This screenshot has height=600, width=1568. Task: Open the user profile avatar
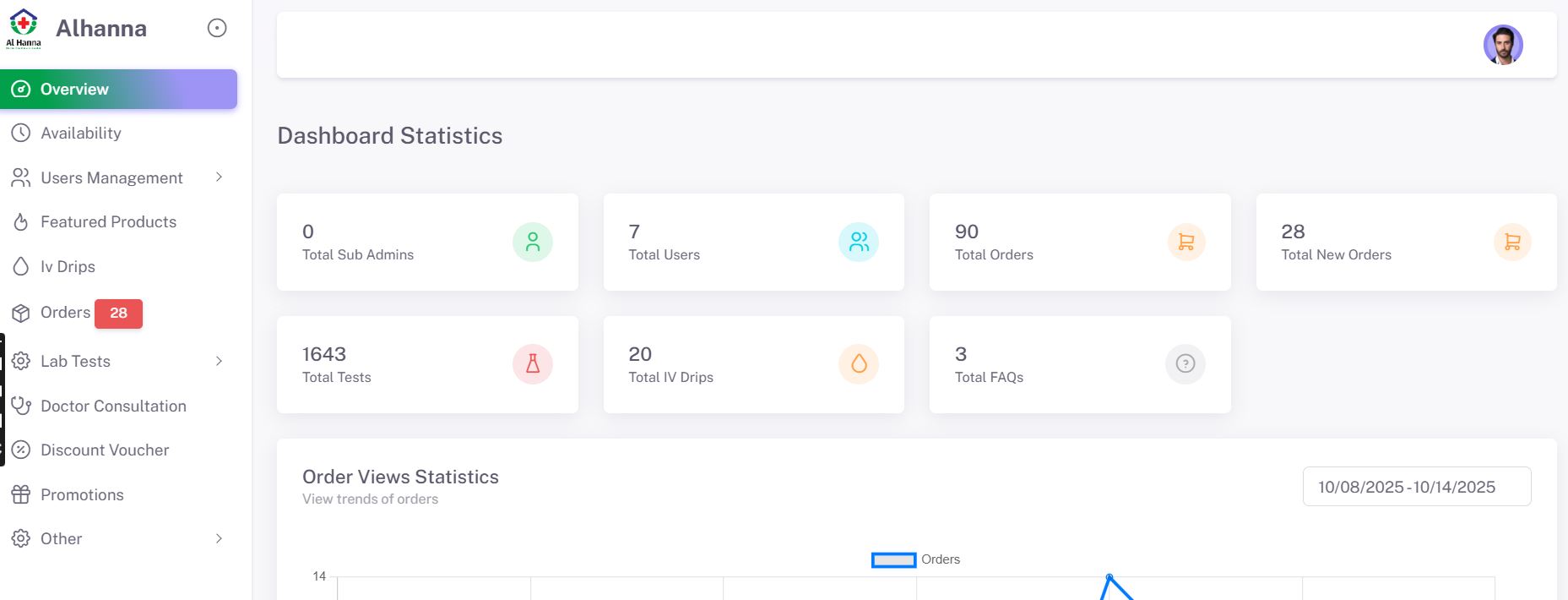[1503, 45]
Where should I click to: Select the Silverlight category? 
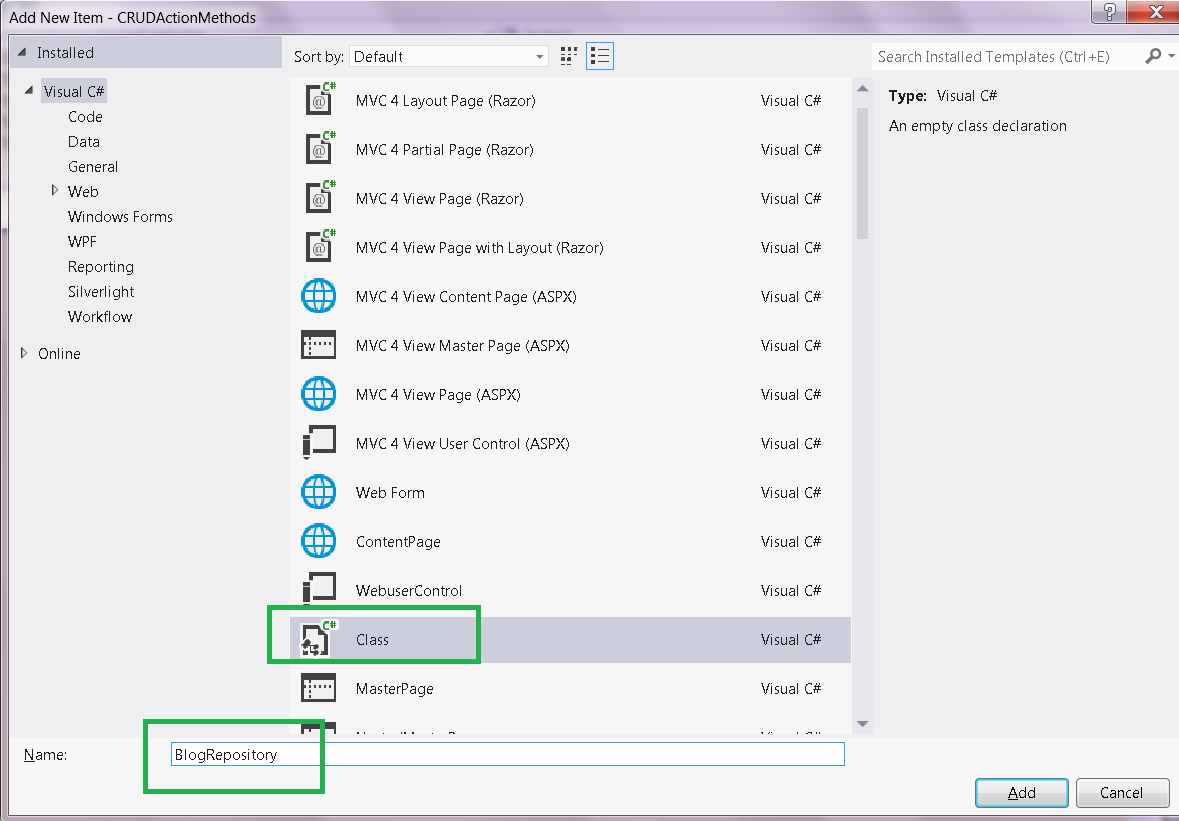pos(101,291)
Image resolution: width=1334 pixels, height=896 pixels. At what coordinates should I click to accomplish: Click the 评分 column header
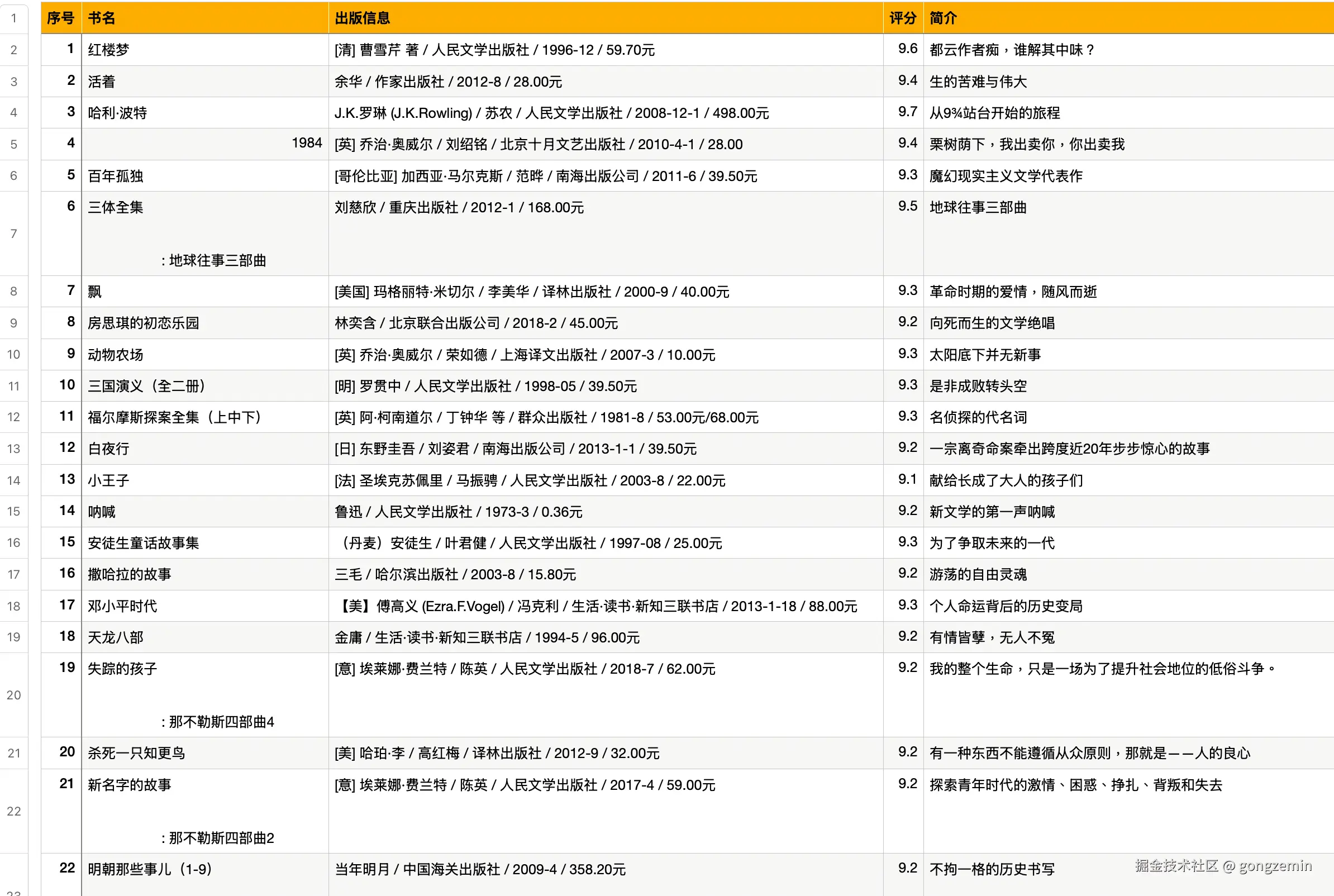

* * * * * * *

- Exercise
Can you convert the data above into a numbered list, skipping any blank lines and leaving the pictures out?

- Completed task
1. This screenshot has height=600, width=1568. Task: Open the user profile avatar
2. [1503, 45]
3. Where should I click to: Select the Silverlight category? 
4. pos(101,291)
5. Image resolution: width=1334 pixels, height=896 pixels. At what coordinates should I click to accomplish: Click the 评分 column header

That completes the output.